Konsep dunia kehidupan ini dapat memberikan inspirasi yang
sangat kaya kepada ilmu-ilmu sosial, karena ilmu-ilmu ini menafsirkan suatu
dunia, yaitu dunia sosial. Dunia kehidupan sosial ini tak dapat diketahui
begitu saja lewat observasi seperti dalam eksperimen ilmu-ilmu
alam, melainkan terutama melalui pemahaman. Apa yang ingin ditemukan dalam dunia sosial adalah
makna, bukan kausalitas yang niscaya. Tujuan ilmuwan sosial mendekati wilayah
observasinya adalah memahami makna. Seorang ilmuwan sosial, dalam hal ini,
tidak lebih tahu dari pada para pelaku dalam dunia sosial itu. Oleh karena itu,
dengan cara tertentu ia harus masuk ke dalam dunia kehidupan
yang unsur-unsurnya ingin ia jelaskan itu. Untuk dapat menjelaskan, ia harus memahaminya. Untuk memahaminya, ia harus dapat berpartisipasi ke dalam proses yang menghasilkan dunia kehidupan itu.
yang unsur-unsurnya ingin ia jelaskan itu. Untuk dapat menjelaskan, ia harus memahaminya. Untuk memahaminya, ia harus dapat berpartisipasi ke dalam proses yang menghasilkan dunia kehidupan itu.
Kontribusi dan tugas Fenomenologi dalam hal ini adalah deskripsi
atas sejarah Lebenswelt (dunia kehidupan) tersebut untuk menemukan “endapan
makna” yang merekonstruksi kenyataan sehari-hari. Maka meskipun pemahanan terhadap makna dilihat dari sudut intensionalitas
(kesadaran) individu, namun “akurasi” kebenarannya sangat ditentukan oleh aspek intersubjektif. Dalam arti, sejauh mana “endapan makna” yang detemukan itu benar-benar di rekonstruksi dari dunia kehidupan sosial,
dimana banyak subjek sama-sama terlibat dan menghayati.

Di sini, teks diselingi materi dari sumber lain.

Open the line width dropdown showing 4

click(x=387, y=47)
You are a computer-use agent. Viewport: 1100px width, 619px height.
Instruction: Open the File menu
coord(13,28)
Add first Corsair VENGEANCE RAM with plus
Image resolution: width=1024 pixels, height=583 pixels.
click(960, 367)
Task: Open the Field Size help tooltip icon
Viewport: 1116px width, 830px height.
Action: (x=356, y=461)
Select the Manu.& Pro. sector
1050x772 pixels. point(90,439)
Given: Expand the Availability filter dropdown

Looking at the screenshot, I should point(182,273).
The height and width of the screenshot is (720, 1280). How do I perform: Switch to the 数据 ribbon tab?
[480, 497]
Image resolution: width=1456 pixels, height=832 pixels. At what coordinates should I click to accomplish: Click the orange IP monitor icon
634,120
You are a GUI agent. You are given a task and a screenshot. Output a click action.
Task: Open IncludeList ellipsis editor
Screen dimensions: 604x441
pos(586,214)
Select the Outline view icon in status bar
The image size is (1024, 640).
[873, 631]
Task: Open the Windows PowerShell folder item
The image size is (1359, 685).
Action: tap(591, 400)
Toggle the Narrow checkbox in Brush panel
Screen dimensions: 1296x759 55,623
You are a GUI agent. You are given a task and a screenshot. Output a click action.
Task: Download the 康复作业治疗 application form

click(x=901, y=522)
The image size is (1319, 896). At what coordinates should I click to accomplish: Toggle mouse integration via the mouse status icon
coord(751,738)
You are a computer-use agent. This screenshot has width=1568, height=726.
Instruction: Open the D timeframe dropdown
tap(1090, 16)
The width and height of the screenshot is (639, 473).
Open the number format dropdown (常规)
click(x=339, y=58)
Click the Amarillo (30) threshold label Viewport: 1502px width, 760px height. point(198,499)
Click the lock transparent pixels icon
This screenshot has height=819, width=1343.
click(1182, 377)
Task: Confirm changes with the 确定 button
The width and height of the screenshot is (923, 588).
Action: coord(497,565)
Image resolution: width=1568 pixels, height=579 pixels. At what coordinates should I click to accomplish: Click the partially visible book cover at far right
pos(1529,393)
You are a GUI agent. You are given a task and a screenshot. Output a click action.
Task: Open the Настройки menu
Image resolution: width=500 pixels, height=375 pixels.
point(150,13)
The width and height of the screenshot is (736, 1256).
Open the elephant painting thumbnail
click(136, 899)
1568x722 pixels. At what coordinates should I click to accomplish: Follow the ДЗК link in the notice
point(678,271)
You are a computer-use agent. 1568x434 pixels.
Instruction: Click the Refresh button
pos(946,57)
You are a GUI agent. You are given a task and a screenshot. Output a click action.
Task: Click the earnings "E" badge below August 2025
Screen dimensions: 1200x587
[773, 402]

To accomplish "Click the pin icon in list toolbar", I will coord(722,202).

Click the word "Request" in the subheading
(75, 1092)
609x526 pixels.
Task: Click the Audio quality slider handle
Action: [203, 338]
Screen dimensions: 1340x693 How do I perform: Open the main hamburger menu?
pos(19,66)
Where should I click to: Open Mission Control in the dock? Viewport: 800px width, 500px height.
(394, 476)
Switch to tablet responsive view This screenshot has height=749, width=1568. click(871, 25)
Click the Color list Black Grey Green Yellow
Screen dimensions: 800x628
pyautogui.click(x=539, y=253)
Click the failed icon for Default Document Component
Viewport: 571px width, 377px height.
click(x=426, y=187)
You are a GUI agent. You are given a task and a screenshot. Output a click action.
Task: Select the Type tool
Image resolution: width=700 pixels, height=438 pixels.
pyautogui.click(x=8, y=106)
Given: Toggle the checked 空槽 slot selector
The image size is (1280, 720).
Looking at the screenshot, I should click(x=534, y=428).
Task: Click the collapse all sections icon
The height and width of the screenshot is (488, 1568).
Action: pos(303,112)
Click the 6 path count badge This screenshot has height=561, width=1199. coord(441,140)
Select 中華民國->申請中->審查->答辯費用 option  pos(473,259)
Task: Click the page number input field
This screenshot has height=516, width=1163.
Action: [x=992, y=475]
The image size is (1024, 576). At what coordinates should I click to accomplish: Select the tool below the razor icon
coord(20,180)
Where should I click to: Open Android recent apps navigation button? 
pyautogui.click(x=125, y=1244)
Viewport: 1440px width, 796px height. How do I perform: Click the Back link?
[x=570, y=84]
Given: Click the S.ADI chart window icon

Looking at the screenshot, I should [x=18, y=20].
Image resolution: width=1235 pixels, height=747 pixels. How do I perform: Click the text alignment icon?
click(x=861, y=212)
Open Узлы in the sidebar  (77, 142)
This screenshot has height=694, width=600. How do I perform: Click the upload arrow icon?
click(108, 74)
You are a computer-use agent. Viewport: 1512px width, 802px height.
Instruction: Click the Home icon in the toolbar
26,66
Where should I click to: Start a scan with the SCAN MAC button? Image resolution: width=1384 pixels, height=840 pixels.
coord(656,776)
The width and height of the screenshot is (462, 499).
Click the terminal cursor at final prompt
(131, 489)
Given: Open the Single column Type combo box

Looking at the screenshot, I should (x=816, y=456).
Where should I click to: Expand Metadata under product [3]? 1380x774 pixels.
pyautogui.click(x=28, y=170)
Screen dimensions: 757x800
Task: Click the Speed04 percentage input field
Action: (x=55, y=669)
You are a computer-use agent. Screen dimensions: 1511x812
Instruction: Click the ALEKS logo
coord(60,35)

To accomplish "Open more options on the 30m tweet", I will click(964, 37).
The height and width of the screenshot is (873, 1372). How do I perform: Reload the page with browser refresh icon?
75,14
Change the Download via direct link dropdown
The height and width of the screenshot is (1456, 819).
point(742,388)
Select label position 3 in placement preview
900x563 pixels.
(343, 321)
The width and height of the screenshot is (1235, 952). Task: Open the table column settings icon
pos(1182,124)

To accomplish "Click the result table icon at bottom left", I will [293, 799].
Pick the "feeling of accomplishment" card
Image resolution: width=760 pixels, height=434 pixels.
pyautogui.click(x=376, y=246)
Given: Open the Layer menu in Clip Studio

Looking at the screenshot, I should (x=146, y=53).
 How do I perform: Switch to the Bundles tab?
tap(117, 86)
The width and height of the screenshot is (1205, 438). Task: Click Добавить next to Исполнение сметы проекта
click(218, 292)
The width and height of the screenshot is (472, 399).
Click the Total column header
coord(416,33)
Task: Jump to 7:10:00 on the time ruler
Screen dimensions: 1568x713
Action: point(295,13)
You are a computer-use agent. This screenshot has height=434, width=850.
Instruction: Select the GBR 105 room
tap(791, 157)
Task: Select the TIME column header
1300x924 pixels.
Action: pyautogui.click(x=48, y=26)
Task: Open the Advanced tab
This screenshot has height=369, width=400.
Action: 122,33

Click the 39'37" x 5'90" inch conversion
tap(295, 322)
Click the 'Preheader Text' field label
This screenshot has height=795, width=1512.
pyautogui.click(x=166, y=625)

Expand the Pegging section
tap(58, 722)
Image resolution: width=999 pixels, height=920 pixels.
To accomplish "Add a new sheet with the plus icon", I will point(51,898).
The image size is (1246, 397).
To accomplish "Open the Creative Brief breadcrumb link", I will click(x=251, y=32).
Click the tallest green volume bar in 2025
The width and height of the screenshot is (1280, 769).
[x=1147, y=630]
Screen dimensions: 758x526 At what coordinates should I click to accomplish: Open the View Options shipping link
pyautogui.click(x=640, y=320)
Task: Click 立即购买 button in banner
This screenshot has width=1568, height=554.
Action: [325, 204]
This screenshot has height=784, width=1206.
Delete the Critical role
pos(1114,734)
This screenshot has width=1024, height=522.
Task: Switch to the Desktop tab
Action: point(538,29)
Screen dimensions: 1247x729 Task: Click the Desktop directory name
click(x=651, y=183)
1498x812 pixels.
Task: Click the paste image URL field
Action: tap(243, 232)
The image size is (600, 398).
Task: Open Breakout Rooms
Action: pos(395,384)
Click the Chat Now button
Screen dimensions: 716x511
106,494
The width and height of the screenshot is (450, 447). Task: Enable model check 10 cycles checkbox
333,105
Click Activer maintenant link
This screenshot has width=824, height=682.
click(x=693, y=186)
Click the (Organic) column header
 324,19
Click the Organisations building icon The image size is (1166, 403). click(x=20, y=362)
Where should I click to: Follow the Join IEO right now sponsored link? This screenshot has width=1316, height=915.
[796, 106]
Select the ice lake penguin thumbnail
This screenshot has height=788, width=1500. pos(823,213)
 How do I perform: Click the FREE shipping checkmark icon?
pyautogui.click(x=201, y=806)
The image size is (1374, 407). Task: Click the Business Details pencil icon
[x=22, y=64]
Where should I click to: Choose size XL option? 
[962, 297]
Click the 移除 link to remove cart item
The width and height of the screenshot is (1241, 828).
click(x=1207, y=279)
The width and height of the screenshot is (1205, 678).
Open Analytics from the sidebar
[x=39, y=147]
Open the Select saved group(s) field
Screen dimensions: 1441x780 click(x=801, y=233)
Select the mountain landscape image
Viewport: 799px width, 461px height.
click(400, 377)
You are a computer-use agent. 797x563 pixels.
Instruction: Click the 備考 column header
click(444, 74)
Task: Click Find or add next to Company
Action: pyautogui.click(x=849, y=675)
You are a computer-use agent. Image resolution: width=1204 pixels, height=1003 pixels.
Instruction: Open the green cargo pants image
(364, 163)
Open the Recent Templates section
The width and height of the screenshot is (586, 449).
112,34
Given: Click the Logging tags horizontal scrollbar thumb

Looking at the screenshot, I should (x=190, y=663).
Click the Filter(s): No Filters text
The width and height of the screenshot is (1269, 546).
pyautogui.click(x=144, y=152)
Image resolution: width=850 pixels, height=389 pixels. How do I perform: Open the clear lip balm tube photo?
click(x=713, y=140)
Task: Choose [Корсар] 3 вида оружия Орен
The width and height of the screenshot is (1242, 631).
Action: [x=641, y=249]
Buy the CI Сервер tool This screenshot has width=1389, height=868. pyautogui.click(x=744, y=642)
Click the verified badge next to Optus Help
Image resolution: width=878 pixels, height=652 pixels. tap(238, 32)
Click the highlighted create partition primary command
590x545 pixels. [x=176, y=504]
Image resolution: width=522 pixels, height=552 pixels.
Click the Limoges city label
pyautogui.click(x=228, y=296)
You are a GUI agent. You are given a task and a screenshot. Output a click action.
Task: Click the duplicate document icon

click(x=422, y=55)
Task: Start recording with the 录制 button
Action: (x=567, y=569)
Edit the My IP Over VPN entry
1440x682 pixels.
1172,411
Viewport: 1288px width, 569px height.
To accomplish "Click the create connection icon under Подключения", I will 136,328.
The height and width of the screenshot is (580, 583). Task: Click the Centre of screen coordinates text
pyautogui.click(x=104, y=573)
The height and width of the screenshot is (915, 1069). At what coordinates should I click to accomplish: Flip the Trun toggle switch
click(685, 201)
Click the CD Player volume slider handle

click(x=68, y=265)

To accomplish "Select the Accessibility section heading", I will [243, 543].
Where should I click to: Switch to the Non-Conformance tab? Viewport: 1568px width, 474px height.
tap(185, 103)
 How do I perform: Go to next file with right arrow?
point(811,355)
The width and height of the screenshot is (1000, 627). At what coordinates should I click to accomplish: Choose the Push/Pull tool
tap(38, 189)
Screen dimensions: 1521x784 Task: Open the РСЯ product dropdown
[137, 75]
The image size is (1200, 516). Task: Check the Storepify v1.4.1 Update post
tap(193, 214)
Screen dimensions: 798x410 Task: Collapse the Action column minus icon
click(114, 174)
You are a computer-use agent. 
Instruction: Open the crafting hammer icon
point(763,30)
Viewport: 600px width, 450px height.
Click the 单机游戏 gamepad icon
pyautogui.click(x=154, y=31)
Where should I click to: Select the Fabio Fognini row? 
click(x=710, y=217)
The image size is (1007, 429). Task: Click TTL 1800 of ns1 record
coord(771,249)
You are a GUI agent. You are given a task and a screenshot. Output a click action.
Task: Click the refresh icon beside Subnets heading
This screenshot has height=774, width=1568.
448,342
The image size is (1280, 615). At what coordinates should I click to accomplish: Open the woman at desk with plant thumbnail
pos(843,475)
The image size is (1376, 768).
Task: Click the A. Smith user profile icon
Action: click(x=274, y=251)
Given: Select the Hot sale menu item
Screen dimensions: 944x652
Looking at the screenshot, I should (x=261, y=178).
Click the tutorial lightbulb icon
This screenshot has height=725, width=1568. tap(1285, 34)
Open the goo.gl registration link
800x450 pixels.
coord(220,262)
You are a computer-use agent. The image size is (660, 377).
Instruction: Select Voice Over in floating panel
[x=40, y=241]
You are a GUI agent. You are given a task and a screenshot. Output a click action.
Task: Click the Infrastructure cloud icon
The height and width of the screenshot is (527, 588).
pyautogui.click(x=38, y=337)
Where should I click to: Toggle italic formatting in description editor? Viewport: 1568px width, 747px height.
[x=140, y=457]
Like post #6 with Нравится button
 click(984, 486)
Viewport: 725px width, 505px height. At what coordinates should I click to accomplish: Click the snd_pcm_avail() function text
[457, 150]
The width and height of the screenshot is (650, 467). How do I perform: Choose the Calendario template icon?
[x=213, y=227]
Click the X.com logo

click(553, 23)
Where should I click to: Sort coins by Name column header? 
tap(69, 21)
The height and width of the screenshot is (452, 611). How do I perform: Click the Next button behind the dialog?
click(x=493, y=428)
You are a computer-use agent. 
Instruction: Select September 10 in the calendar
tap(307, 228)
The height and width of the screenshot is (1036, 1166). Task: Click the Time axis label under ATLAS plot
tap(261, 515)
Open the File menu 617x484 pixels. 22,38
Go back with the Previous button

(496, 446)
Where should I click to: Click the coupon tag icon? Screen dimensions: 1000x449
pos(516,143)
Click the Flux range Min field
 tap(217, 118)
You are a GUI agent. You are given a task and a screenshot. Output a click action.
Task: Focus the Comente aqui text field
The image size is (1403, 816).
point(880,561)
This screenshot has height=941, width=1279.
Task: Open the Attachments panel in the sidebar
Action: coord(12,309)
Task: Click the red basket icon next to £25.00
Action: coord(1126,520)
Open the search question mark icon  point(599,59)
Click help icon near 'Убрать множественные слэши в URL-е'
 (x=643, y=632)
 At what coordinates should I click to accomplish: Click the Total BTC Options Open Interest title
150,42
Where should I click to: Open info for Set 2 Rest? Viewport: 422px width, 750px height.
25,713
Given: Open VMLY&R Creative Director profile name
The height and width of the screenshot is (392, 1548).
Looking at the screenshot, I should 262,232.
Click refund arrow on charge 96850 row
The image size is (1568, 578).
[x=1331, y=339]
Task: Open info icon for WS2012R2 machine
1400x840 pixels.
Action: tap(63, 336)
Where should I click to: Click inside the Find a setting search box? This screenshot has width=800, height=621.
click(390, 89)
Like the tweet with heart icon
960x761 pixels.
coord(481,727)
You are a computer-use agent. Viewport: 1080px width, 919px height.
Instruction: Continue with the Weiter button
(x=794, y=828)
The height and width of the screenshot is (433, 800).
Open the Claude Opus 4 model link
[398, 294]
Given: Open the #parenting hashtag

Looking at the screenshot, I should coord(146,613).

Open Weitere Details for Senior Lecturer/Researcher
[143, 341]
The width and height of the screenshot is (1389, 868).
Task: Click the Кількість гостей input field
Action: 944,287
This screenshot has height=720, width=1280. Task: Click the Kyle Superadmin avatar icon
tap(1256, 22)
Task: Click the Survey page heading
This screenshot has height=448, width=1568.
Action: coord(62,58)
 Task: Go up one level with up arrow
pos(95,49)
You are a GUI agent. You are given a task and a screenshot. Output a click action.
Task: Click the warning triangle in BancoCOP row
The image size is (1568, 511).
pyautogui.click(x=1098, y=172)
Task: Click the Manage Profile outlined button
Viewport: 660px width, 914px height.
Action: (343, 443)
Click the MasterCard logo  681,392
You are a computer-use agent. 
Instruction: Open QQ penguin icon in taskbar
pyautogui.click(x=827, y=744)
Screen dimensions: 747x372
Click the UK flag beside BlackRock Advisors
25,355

Demikianlah, dunia kehidupan sosial merupakan sumbangan dari Fenomenologi,
yang menempatkan fenomena sosial sebagai sistem simbol yang harus dipahami
dalam kerangka konteks sosio-kultur yang membangunnya. Ini artinya unsur subjek dilihat sebagai bagian tak terpisahkan
dari proses terciptanya suatu ilmu pengetahuan sekaligus mendapatkan dukungan metodologisnya.